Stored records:
━━━━━━━━━━━━━━━━
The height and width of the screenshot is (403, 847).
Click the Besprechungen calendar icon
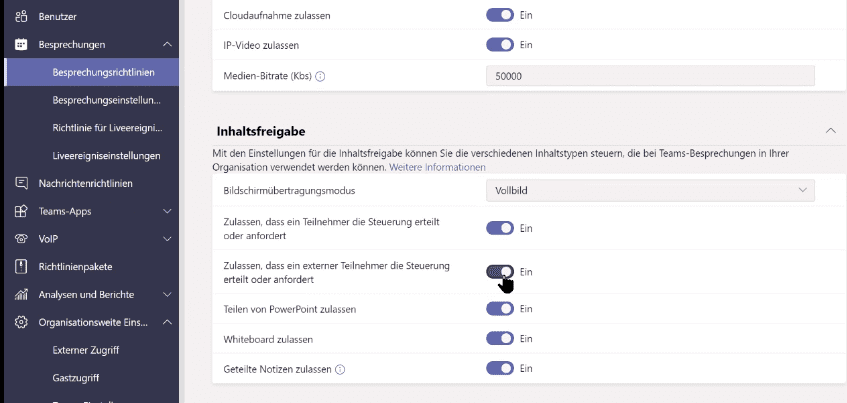[x=21, y=45]
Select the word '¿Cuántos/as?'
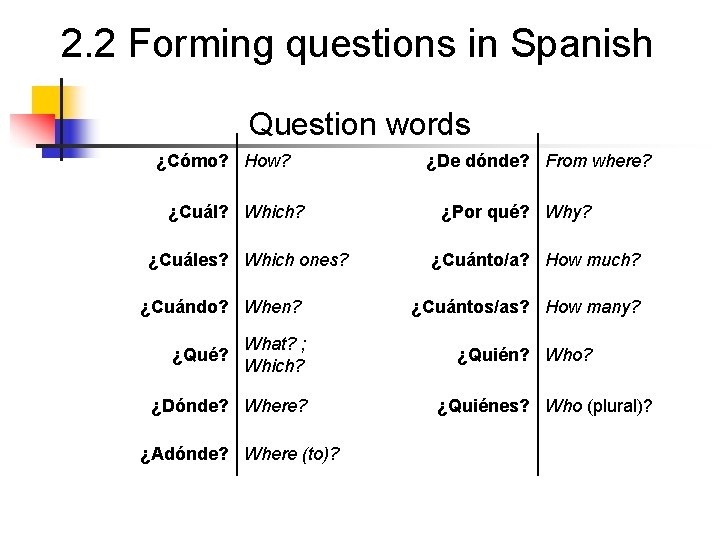The width and height of the screenshot is (720, 540). (469, 308)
━━━━━━━━━━━━━━━━
• Your task:
Each line from the one containing "Click the Besprechungen calendar icon" through the last line of the entries above is to be extracted exactly. Pictures are not part of the copy.

• Task answer:
Click the Besprechungen calendar icon
[x=21, y=45]
Select the word '¿Cuántos/as?'
The width and height of the screenshot is (720, 540). (469, 308)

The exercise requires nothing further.